Discussing the dangers posed by "ordinary steps," the court concluded:

{B]ecause steps are the type of everyday occurrence that people encounter, under most circumstances, a reasonably prudent person will look where he is going, will observe the steps, and will take appropriate care for his own safety. Under ordinary circumstances, the overriding public policy of encouraging people to take reasonable care for their own safety precludes imposing a duty on the possessor of land to make ordinary steps foolproof. Therefore, the risk of harm is not unreasonable.

Id. at 616-17, 537 N.W.2d 185.

As it is with steps in buildings, so it is with clothing racks in clothing stores. To paraphrase Bertrand: "because clothing racks are the type of everyday occurrence that people encounter, under most circumstances a reasonably prudent person will look where he is going, will observe the rack, and will take appropriate care for his own safety.... There is no duty on the possessor of land to make an ordinary clothing rack foolproof."

The fact that an accident occurred and injuries were suffered, sad though that is, does not mean that the premises owner owed a duty to the plaintiff. In some cases it indicates only that the injured party did not sufficiently attend to her own duty of prudence and watchfulness; in such cases the injured party must bear her own costs. Accordingly,

IT IS ORDERED that defendant's "Motion for Summary Judgment" is GRANTED. 
      
      . As Ms. Cudney is the real party in interest in this suit, the court will simply refer to her as the ''plaintiff' for the remainder of this opinion.
     
      
      . For future reference, in federal court, the party opposing a motion files a “response’’ (not an “answer’’ or "opposition”), which is followed at the movant’s discretion, by a “reply” (not a “response”), which may then, by leave of court, be followed by the non-mov-anfs "sur-reply” (not a “sur-response” or "supplemental” something).
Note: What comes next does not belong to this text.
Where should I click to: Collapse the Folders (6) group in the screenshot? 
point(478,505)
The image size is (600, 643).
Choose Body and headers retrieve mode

An "answer” is a defendant’s particularized responses to the allegations made by a plaintiff in his complaint.
     
      
      .In her "sur-reply,” Ms. Cudney proffered an affidavit intended to "clarify” her deposition testimony. In it, she testified that she "suddenly and without any warning” tripped over the base of a rack, whose base was "partially obscured” by hanging clothing; that she “did not run directly into the clothes hanging from the rack but rather tripped over the base of the rack.” See Cudney Aff. at ¶¶ 1, 3, 4.
     
      
      . There is no support in the evidence for plaintiff's counsel’s statement at oral argument that a person either "would have to be three feet tall” or standing twenty feet away in order to see the base of a clothing rack such as those exemplars depicted in the photographs. The court did not comprehend the meaning of counsel’s suggestion at the time it was proffered. Upon reflection in the last few days it has become no more clear.
     
      
      . If premises liability were properly founded on plaintiff’s "distraction” theory, Michigan’s "open and obvious” doctrine is written out of existence for retail stores, and every customer’s injury in a store that displays merchandise must go to a jury for resolution: since the customer’s attention was distracted by merchandise, she is excused from avoiding hazards that were otherwise openly observable. Q.E.D. It is perhaps possible to imagine a (fanciful) set of facts that might impose liability for improperly distracting a customer's attention; think, for example, of a large, vibrant video display installed in a position that requires customers to look far overhead to see it just as they should be watchful to avoid falling down darkened stairs. No such extraordinary facts are present here, however; this analysis does not apply to the commonplace clothing display "distractions” involved.
     
      
      . The court is not implying that plaintiff is a "careless person." Accidents are a part of life, and happen to both careful and careless pee-pie. That does not, however, mean that they are someone else's fault.